Shiva temple in Thanjavur district, Tamil Nadu, India

Harimukteesvarar Temple is a Hindu temple dedicated to Lord Siva located in Ariyamangai of Thanjavur district, Tamil Nadu, India

== Location ==
This temple is situated at a distance of 10 km from Chakkarapalli in Thanjavur-Kumbakonam main road. From Chakkarappalli one road leads to Agaramangudi, in south direction. On this road another road is found in south. On this road the railway crosses. It is very difficult for the vehicles to cross the unmanned railway line. To reach the temple one has to walk to some distance.

==Saptamagai sthalam==
This temple is one of the seven shrines associated with Saptamartrikas (seven female deities in Siva temple).
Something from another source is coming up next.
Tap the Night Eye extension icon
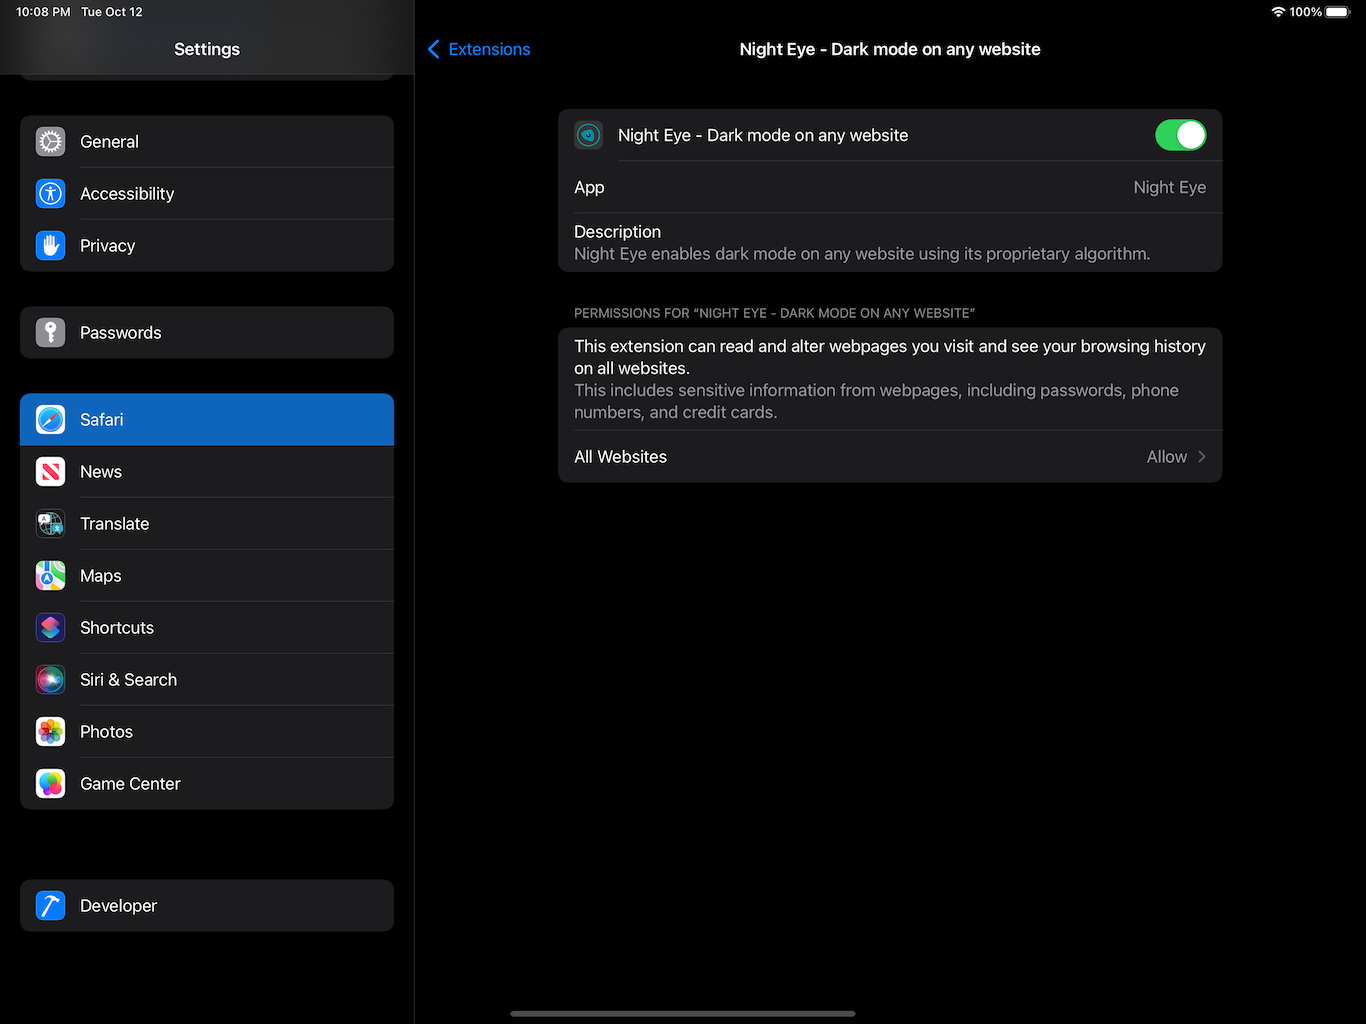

Matrikas are the different forms Adi Parashakti. Matrikas are the personified powers of different Devas. Brahmani emerged from Brahma, Vaishnavi from Vishnu, Maheshvari from Shiva, Indrani from Indra, Kaumari from Skanda, Varahi from Varaha and Chamunda from Devi, and additionals are Narasimhi, Vinayaki. This is one of the Saptamangai sthalams, seven sacred places devoted to Devi. They are also called as Saptastanam of Chakkarappalli. They are:
- Chakkarappalli
- Ariyamangai
- Sulamangalam
- Nallichery
- Pasupathikovil
- Thazhamangai
- Pullamangai

==Presiding deity==
The presiding deity in the garbhagriha is represented by the lingam known as Harimukteesvarar. The Goddess is known as Gnanambikai Amman. The linga is of one metre high. On the right Vinayaka and left Subramania are found. The garbhagriha has a small vimana. On either side of the entrance dvarapalakas made of stucco are found. At the facade stucco figures from the history of the temple are found. The shrine of the Goddess is found in the left, facing east. As Vishnu worshipped the presiding deity, he is known as Harimukteesvarar, Hari means Vishnu.

==Temple structure==
The temple has a compound wall. The temple is in a raised position and has cement floor. The temple does not have regular structures. In front of the main shrine, bali pita and nandhi mandapa are found. The entrance is facing east. No gopura is found. In the north of the garbagriha, Saptamatas are found. Very near to them five of saptamatas belonging to 9th century CE are found. Even though no kosta like structure is found, in the south Dakshinamurthy of 13th century CE and in the north Durga are is found. On the right side of the main shrine, shrines of Vishnu and Ayurdevi are found. It seems that Ayurdevi is of recent addition set up by the locals. Ayurdevi is with twelve hands. Maheshvari, one of the saptamatas, worshipped the deity. Ganges is the temple tirtta of the temple.